::: Entries supplied :::

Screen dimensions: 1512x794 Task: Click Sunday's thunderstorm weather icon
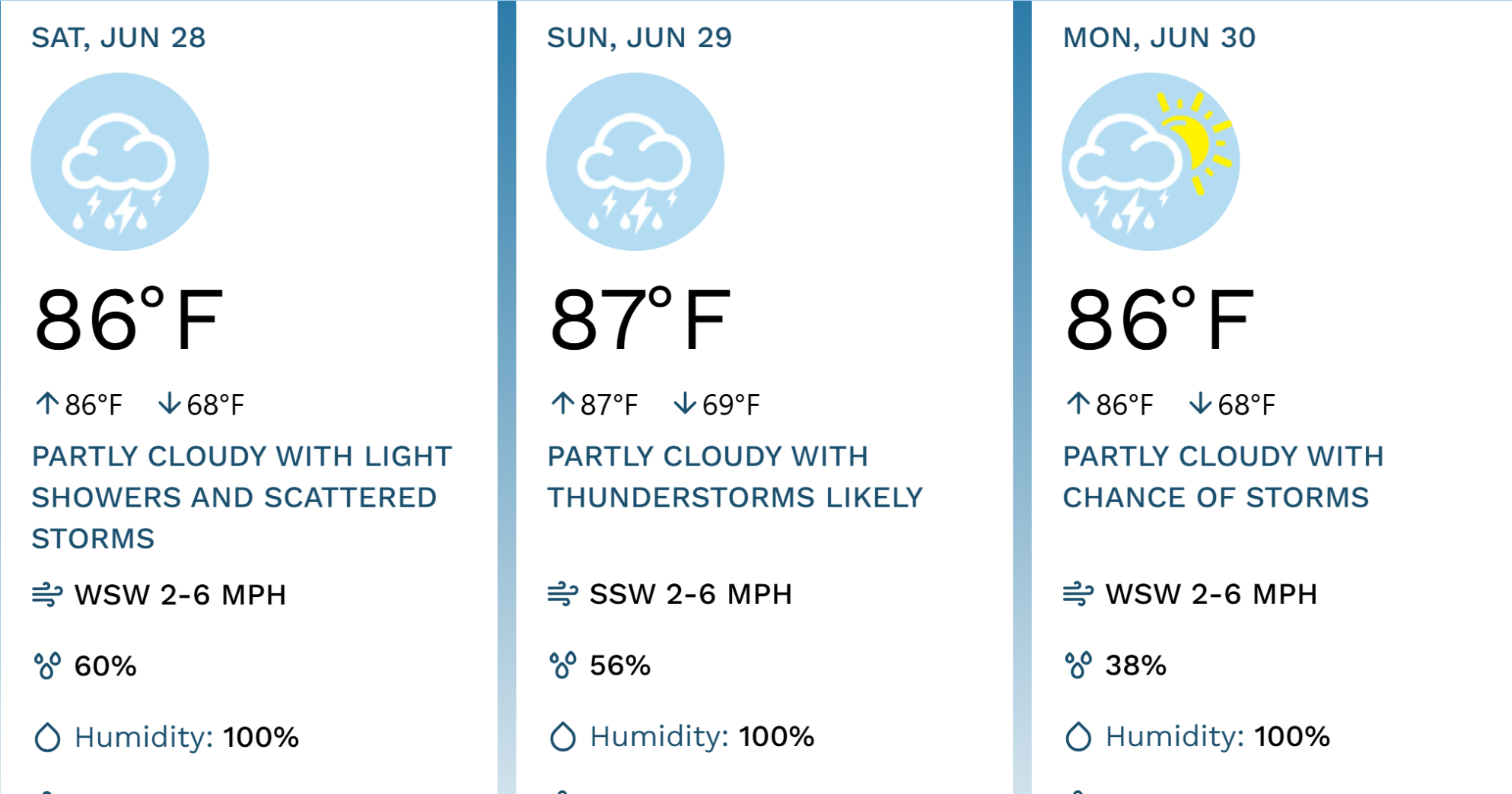(x=635, y=162)
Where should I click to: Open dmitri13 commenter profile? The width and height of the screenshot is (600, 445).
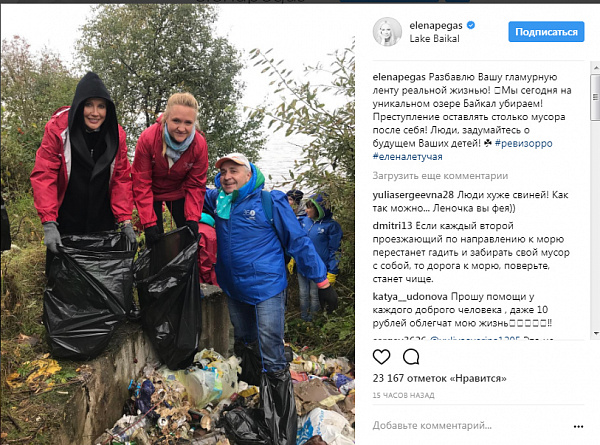(x=392, y=226)
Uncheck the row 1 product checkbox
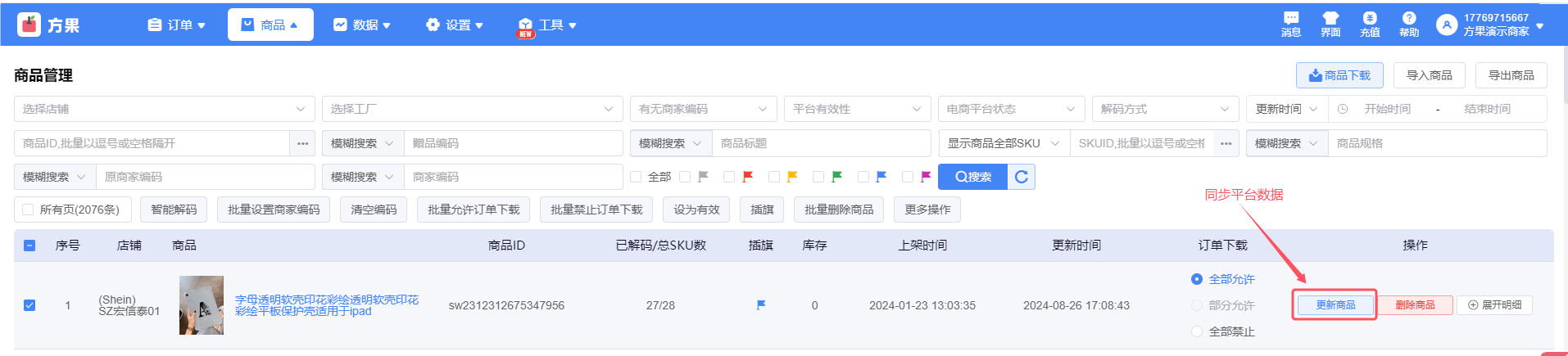The image size is (1568, 356). 29,305
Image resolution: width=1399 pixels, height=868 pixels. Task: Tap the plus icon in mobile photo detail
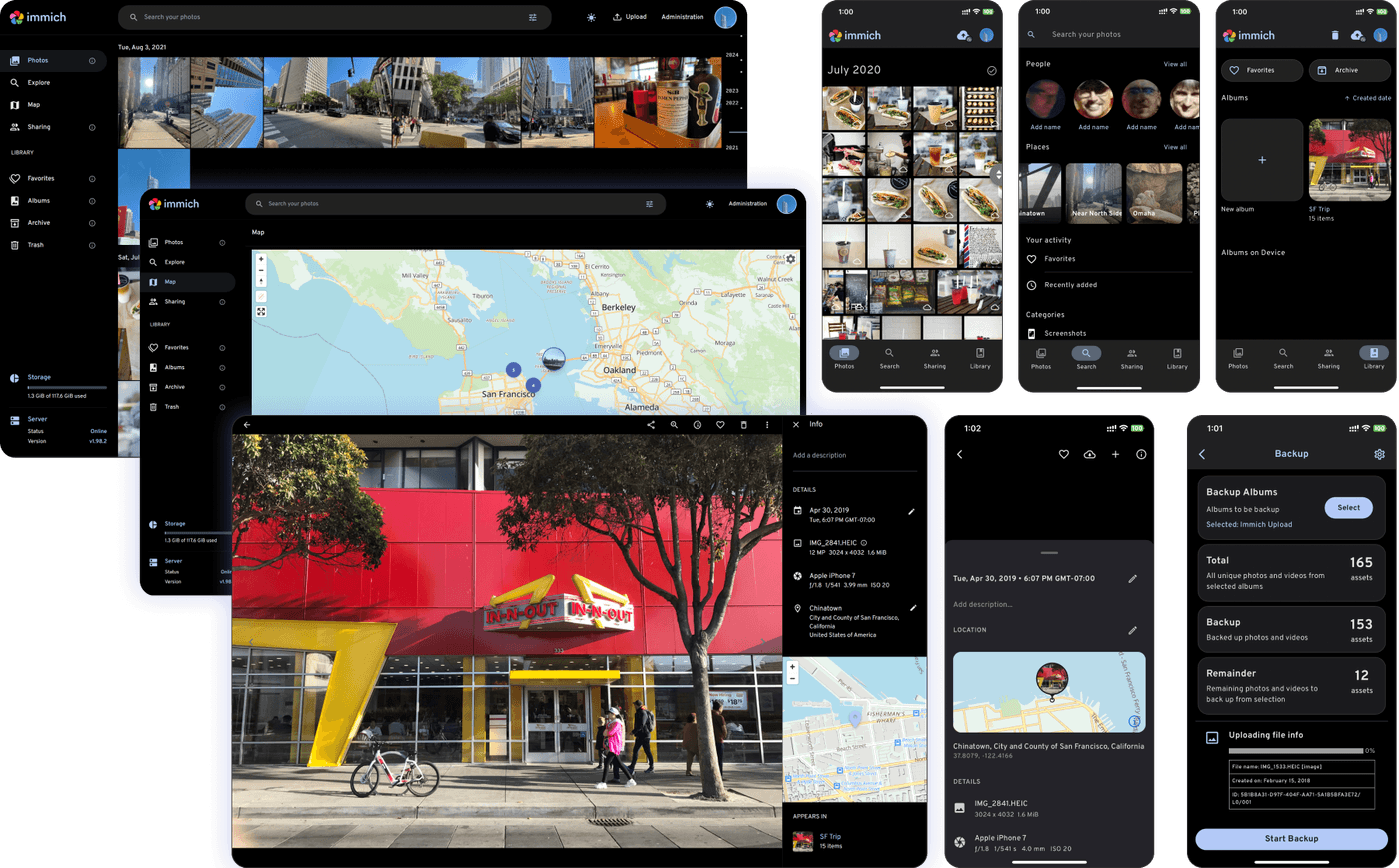point(1115,454)
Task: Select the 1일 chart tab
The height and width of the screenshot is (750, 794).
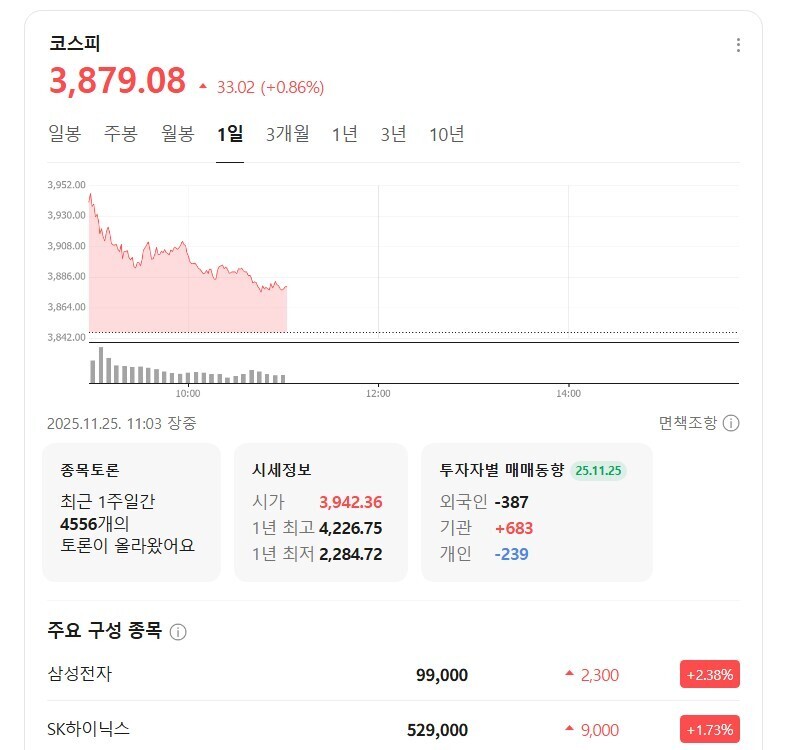Action: (x=230, y=134)
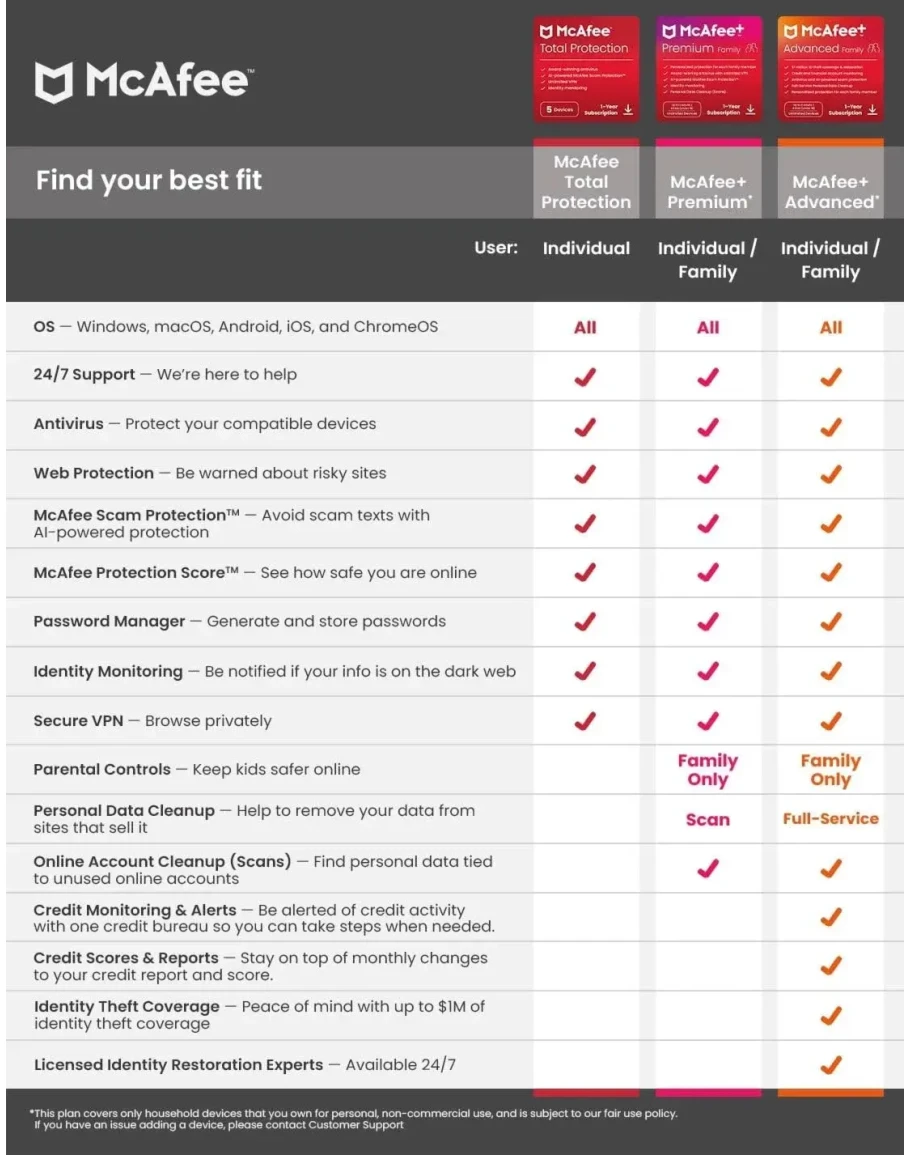910x1155 pixels.
Task: Click the McAfee+ Premium column header
Action: tap(708, 192)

:::

§ **Given exercise**:
Retype everything from the line containing "Where should I" down through the end of the material above, both ends included. Leave the pictures out of your copy.

§ **Expected output**:
Where should I click to: Open dmitri13 commenter profile? The width and height of the screenshot is (600, 445).
(x=392, y=226)
Uncheck the row 1 product checkbox
The image size is (1568, 356). 29,305
Image resolution: width=1399 pixels, height=868 pixels. Task: Tap the plus icon in mobile photo detail
point(1115,454)
Task: Select the 1일 chart tab
The height and width of the screenshot is (750, 794).
Action: (x=230, y=134)
910x1155 pixels.
Task: Click the McAfee+ Premium column header
Action: tap(708, 192)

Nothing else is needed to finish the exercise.